▶ _Work request_:
If pictures appear in the lines below, skip them and copy exactly the lines from the one containing "Instruction: Close the 客户账本 tab" through the one containing "Given: Open the hamburger navigation menu", and nothing else.

(Saved entries)
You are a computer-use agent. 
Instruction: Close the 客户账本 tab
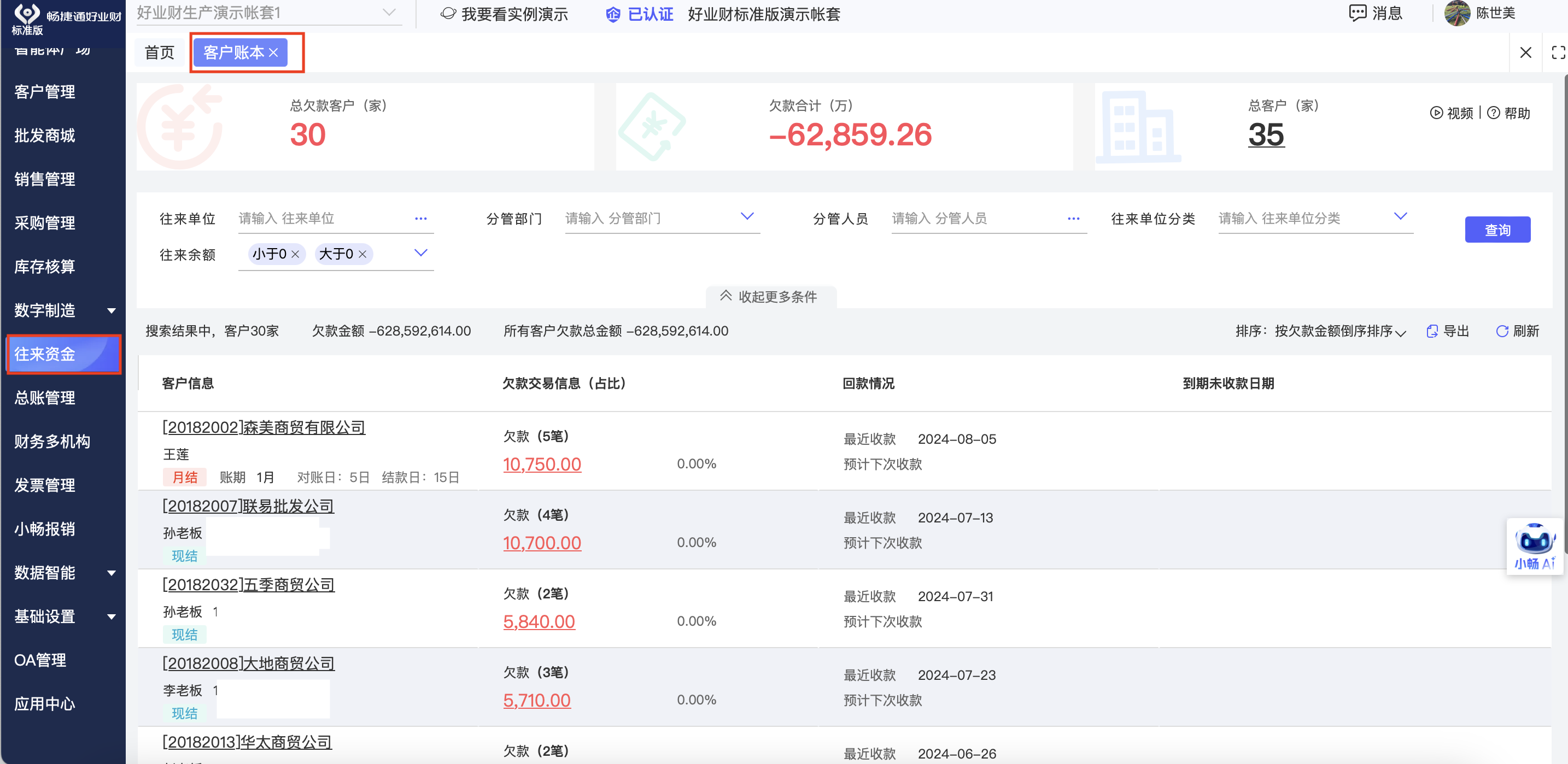(274, 53)
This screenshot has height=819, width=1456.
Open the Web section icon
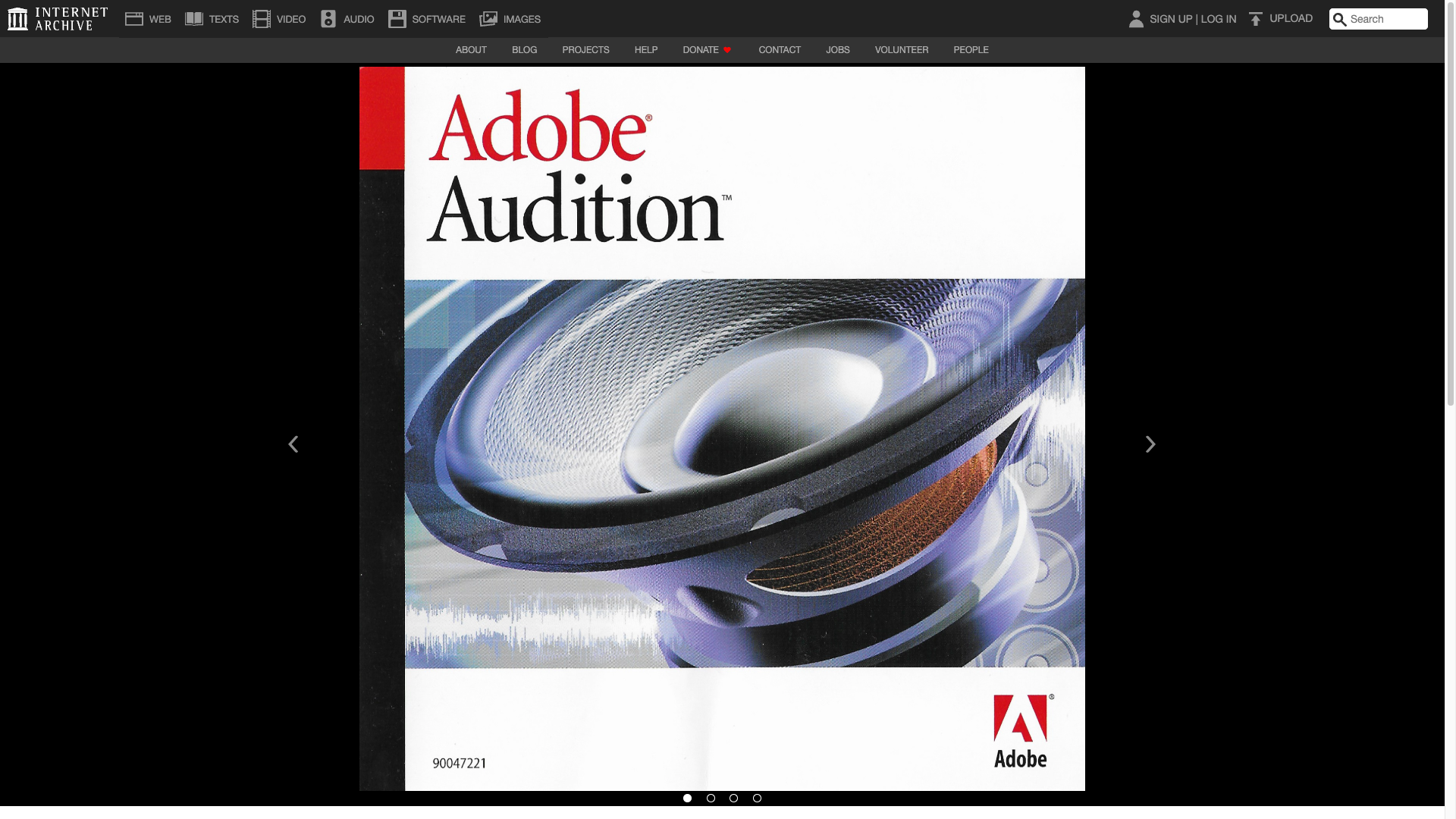(134, 19)
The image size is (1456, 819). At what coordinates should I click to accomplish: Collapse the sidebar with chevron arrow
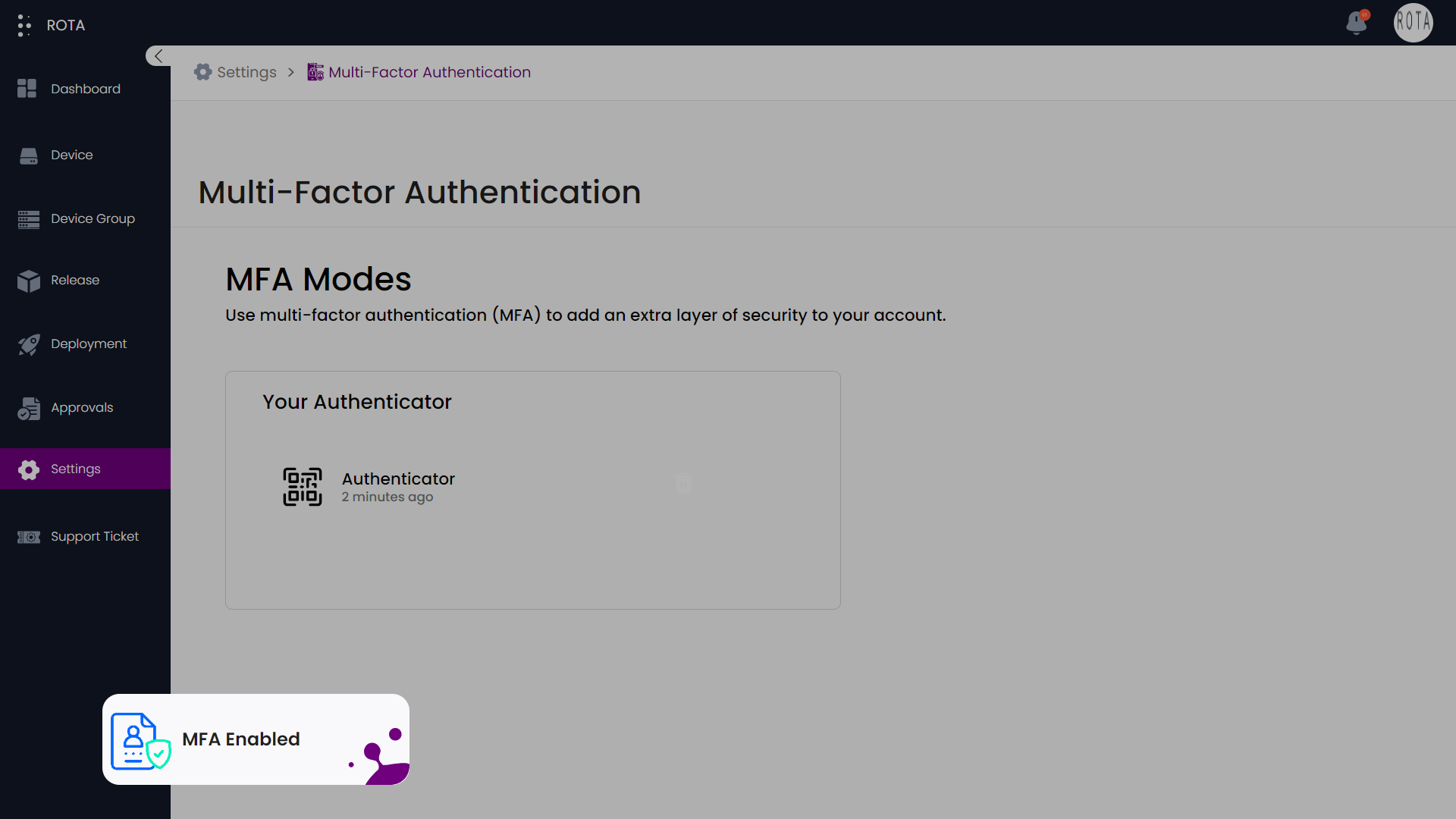158,55
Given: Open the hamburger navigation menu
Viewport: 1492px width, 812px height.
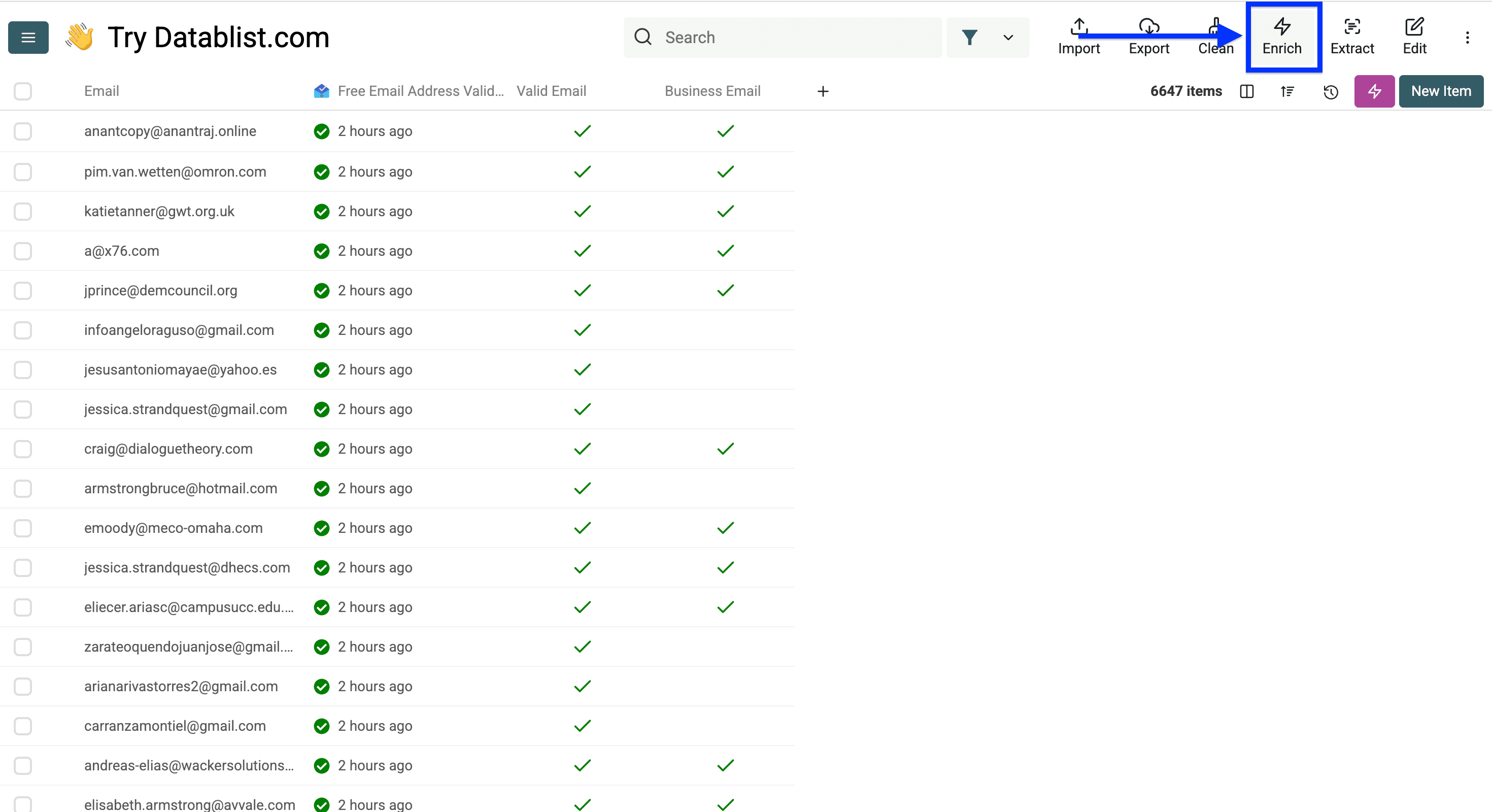Looking at the screenshot, I should point(28,37).
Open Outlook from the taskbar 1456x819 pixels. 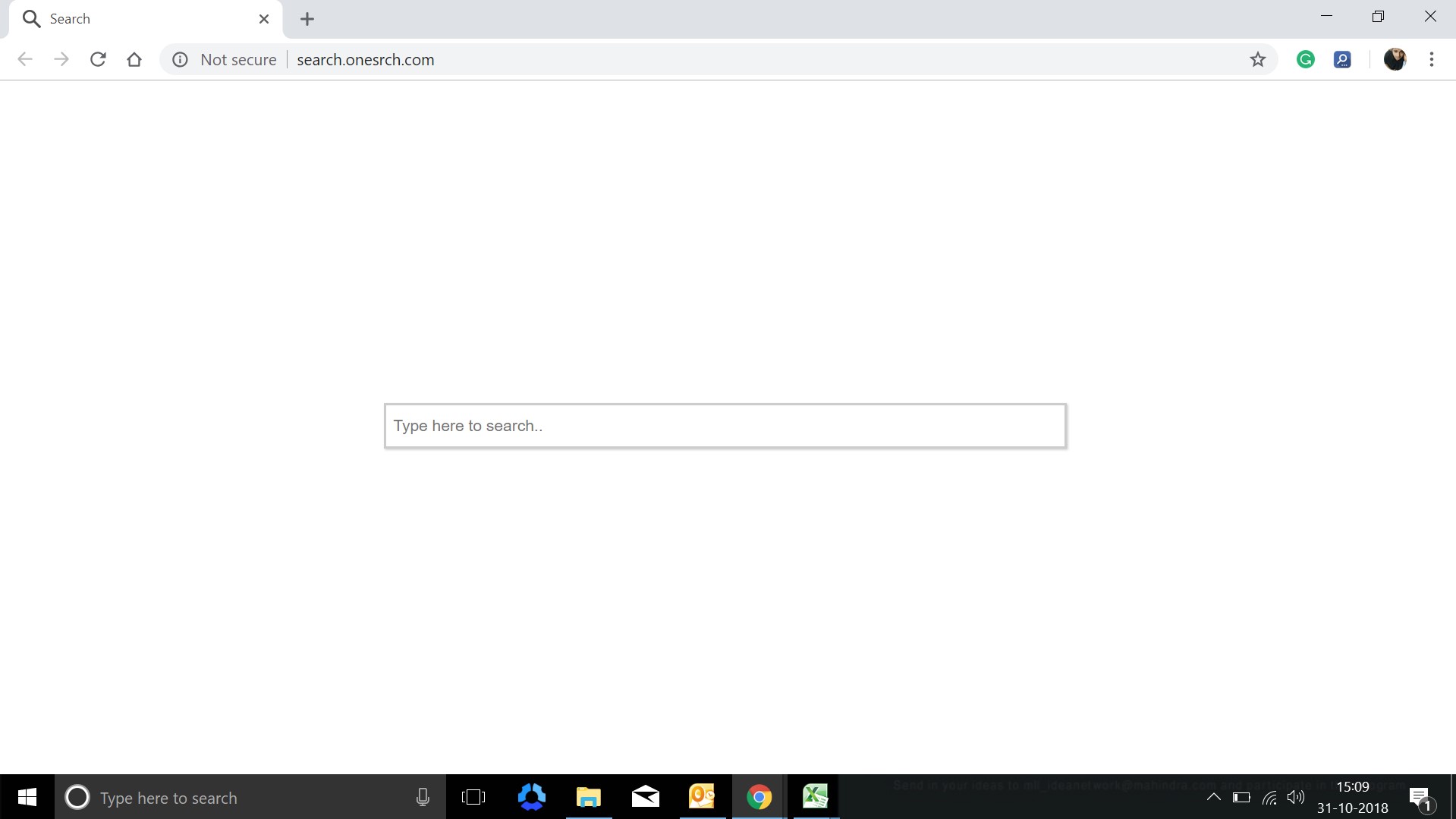(x=702, y=797)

▶ _Solution_:
Instruction: Close the 客户账本 tab
(274, 53)
This screenshot has height=819, width=1456.
Open the Web section icon
(134, 19)
The image size is (1456, 819). At what coordinates should I click to accomplish: Collapse the sidebar with chevron arrow
158,55
Given: Open the hamburger navigation menu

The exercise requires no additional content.